------ PROVIDED RECORDS

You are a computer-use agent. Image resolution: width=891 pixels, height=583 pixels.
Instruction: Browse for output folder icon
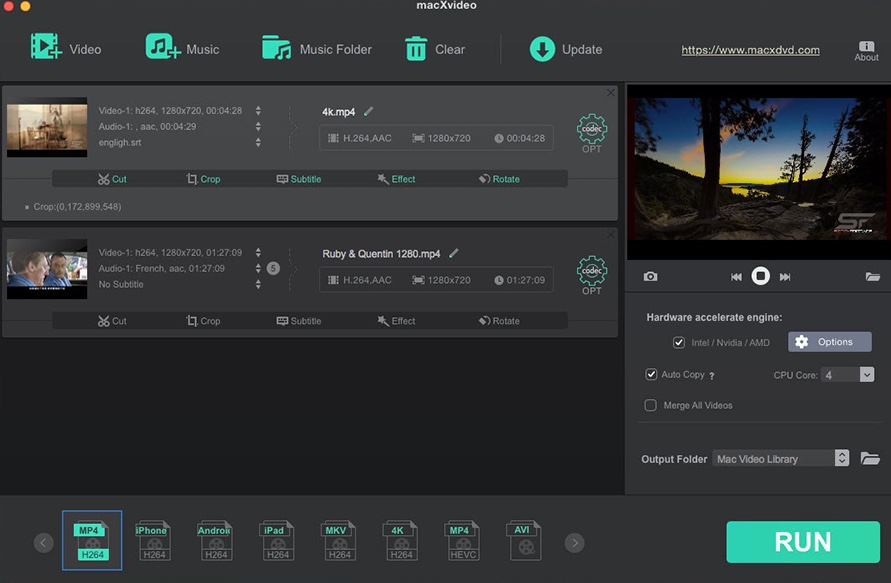tap(870, 459)
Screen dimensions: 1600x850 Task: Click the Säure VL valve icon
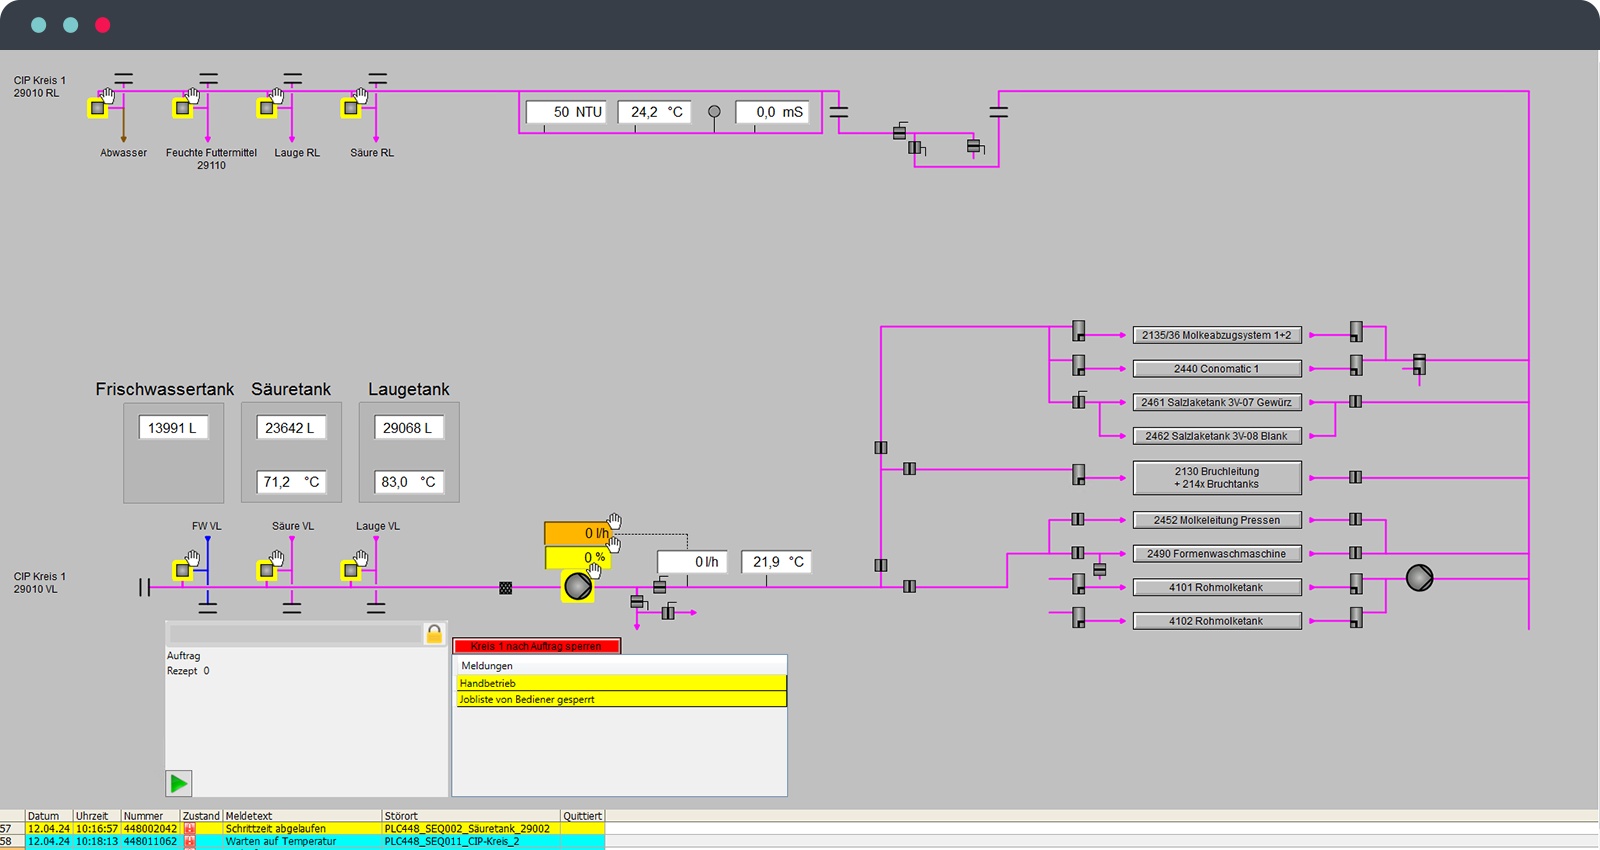point(267,570)
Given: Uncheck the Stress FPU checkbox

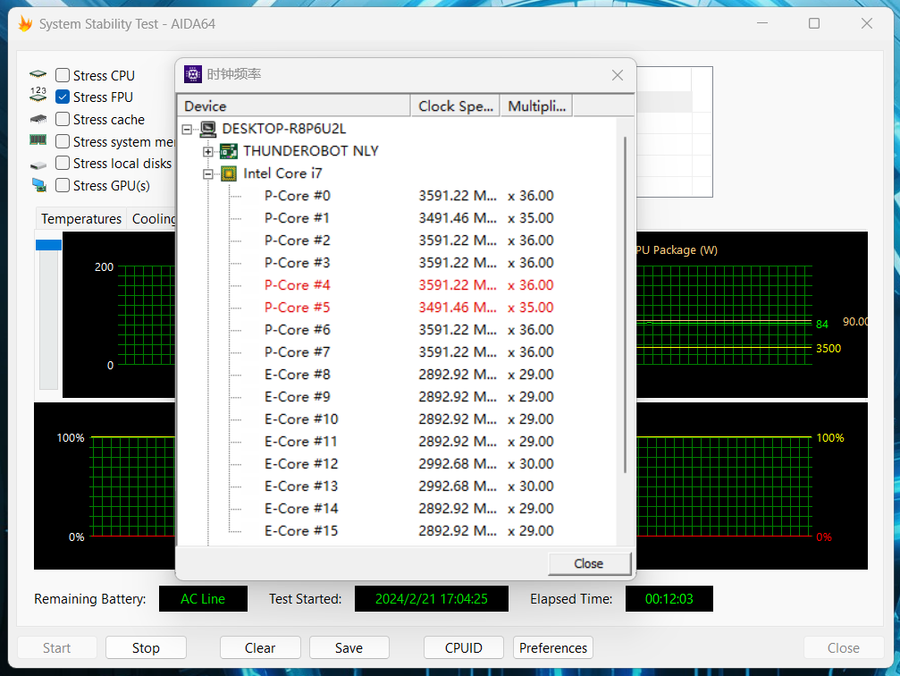Looking at the screenshot, I should [x=63, y=97].
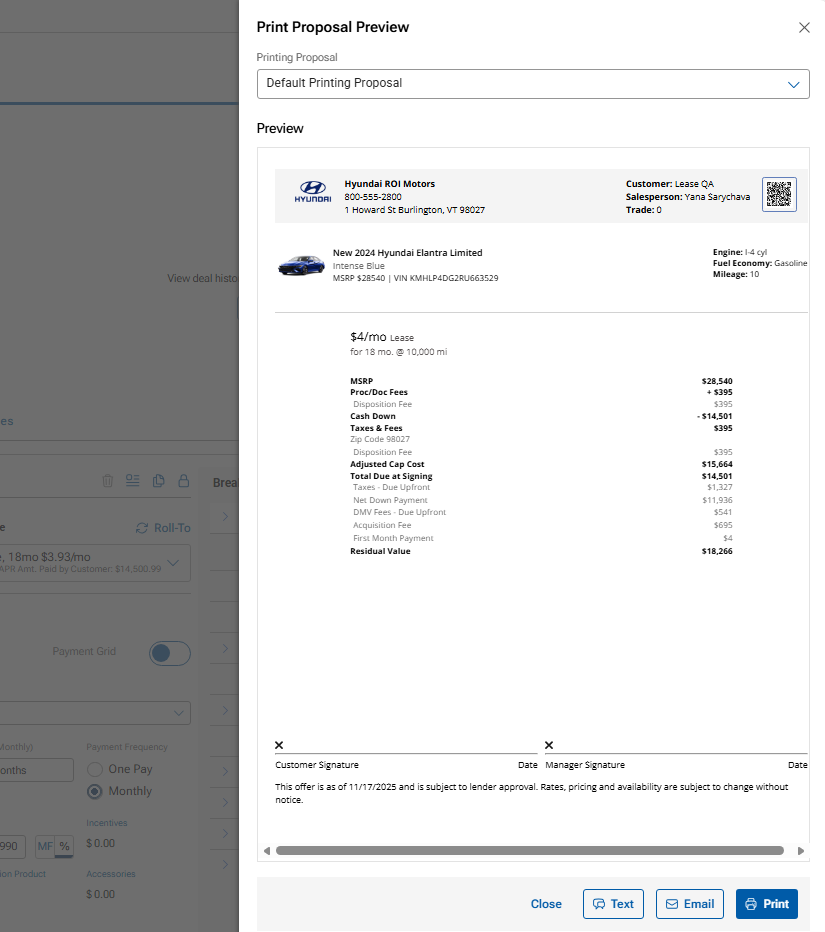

------------

### TASK DETAILS
Full transcription without images: please go through the records and repeat them exactly.

### TASK OUTPUT
You are a computer-use agent. Image resolution: width=891 pixels, height=583 pixels.
Instruction: Browse for output folder icon
tap(870, 459)
Screen dimensions: 1600x850 Task: Click the Säure VL valve icon
point(267,570)
Given: Uncheck the Stress FPU checkbox

Looking at the screenshot, I should [x=63, y=97].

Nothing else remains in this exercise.